Análise de mensagens contidas em celulares jogados pela janela pode pôr fim ao caso Henry

Monique Medeiros e Jairo Souza teriam tentado se livrar dos celulares jogando-os pela janela no momento de suas prisões, mas a polícia conseguiu recuperar os aparelhos

Análise de novas trocas de mensagens pode colocar um fim no caso Henry. | Foto: reprodução redes sociais.

A Polícia Civil do Rio de Janeiro aguarda a liberação da análise pericial dos telefones de Monique Medeiros e do vereador Jairo Souza (sem partido), mais conhecido como Dr. Jairinho. Esses aparelhos sofreram uma tentativa de descarte ao serem jogados pela janela no último dia 8, no momento da prisão do casal, o qual é acusado de envolvimento na morte de Henry Borel Medeiros, de 4 anos, filho de Monique Medeiros e de seu ex-marido, Leniel Borel.

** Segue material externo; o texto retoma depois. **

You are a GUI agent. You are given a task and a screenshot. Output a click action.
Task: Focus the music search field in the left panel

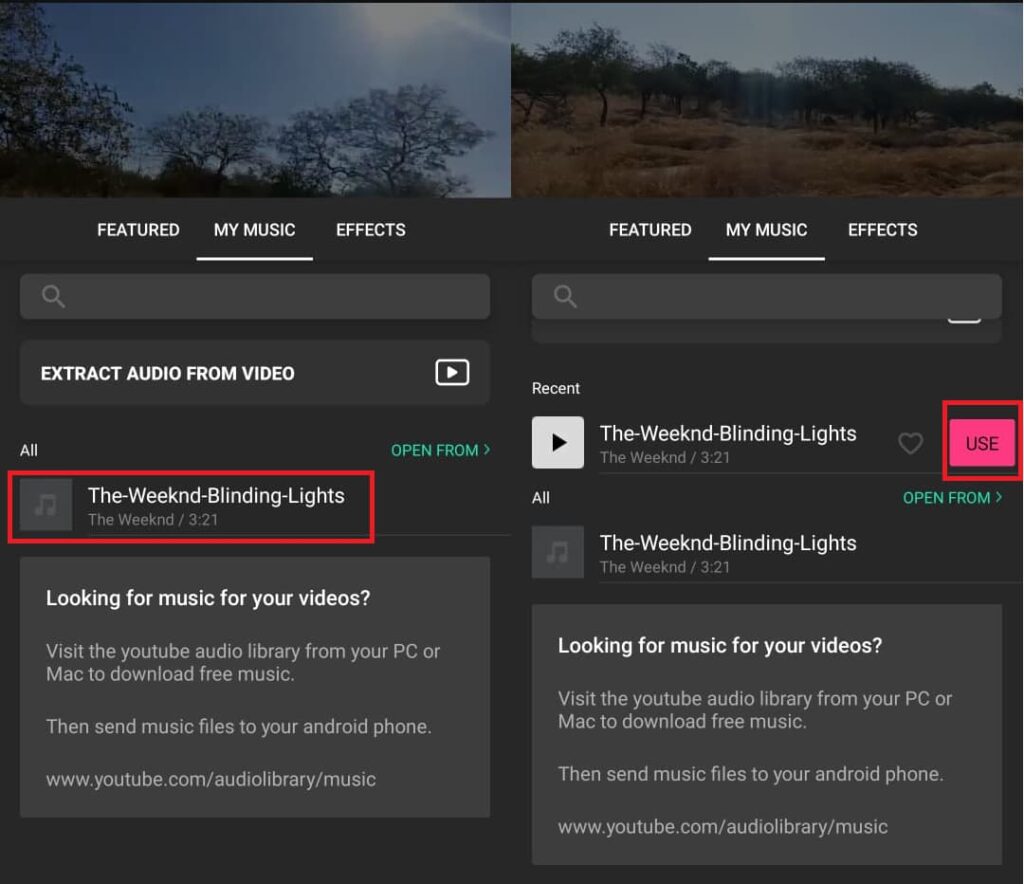tap(270, 296)
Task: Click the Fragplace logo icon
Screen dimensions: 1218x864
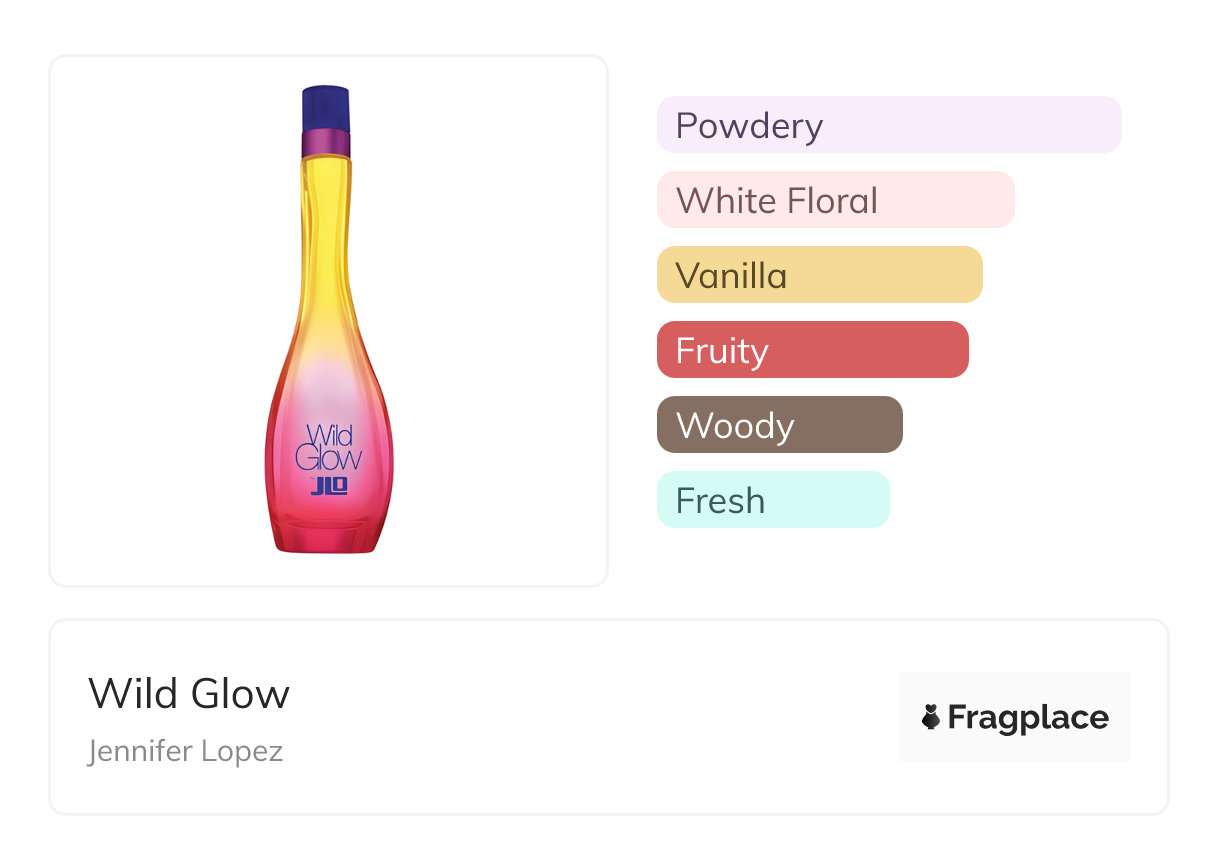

A polícia acredita que novas trocas de mensagens, as quais podem estar contidas nesses aparelhos, podem ajudar na investigação do caso, elucidando o que de fato aconteceu na noite em que o menino morreu. 

O caso

Henry Borel Medeiros morreu no último dia 8 de março, depois de ter dado entrada em um hospital localizado na Barra da Tijuca no Rio de Janeiro. Leniel Borel, pai do menino, afirma que os dois haviam passado o final de semana juntos e que ele o teria entregue à Monique já na noite do dia 7. Na madrugada da segunda-feira, 8, Monique teria telefonado para o pai de Henry alegando que precisaria levar a criança para o hospital, pois Henry estava com dificuldades para respirar.

Às 5:42 horas da manhã do dia 8, Henry acabou falecendo. De acordo com o laudo da necropsia, a causa da morte teria sido uma hemorragia interna e laceração hepática provocada pelo que os peritos acreditam que tenha sido uma agressão.